Board index Alaturka Londra Hyde Park

Londra İzlenimleri

Ayağı yere değmeyen herkes kraliçe hakkında atıp tutabilir

New postby Endoplazmik Retikulum » Sun Aug 05, 2007 11:21 pm

Efendim hayırlısıyla Cumartesi aksamı sehr-i Londraya ayak bastık.
Pazar gunude ikamet ettigim Holborndan yuruye yuruye epey bir dolastım. İlk izlenımlerımı sızınle paylasayım istedim.
1) Londrayı ben İstanbula benzettim. Sehir haddinden fazla kozmopolit. Tam bir imparatorluk baskenti. Aslında İstanbul bu kadar kozmopolıt degıl tabi. Lakin ne yaparsın ki bizim imparatorlugumuzu 80 sene once 5 ayda tasfıye ettiler. Bunların imparatorlugunun tasfiyesi 50 yıldır suruyor. Olacak o kadar deyip geciyoruz.
2) Sehir nispeten temiz ve duzenli.
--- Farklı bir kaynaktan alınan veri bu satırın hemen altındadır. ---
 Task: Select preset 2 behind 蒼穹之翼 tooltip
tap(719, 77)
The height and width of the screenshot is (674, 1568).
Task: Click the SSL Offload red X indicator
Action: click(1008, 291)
Tabi ben Tokyo ile nispet ediyorum. Tokyo kadar temiz ve duzenli degil ancak Tokyo kadar ruhsuz da degil. Her ne kadar Viktorya stili mimariden hele hele gotik mimariden hic hazzetmemesem de Tokyonun kara kutularından daha fazla ruh, estetik ve guzellige sahip binalarla dolu bir sehir oldugu kesin.
3) Fiyatlar almıs basını gitmis. Burada insanlar ne kadar maas alıyorlar ki yasam bu kadar pahalı diye dusundum. Tokyodan iki kat pahali kı İdrak zaafiyetine ugradıgımı soyleyebilirim.
4)Parklar ve Bahceler mudurlugu iyi calısıyor. Her taraf yesil alan dolu. Belediyede iyi calısmıs zamanında. Gecitiydi, koprusuydu her tarafı guzelce istihkam etmisler.
5) Thames nehri akmam diyor camurlarımı atmam diyor. Yahu bizim halic bu nehrin yanında hamidiye menbasi gibi kalıyor. Belediyeye yaptıgım ovguyu geri alıyorum. Lakin gece uzerındekı kopruler ısıklandırılınca ve de kafa da bir milyon olunca romantik gozukmuyor da degil namussuz.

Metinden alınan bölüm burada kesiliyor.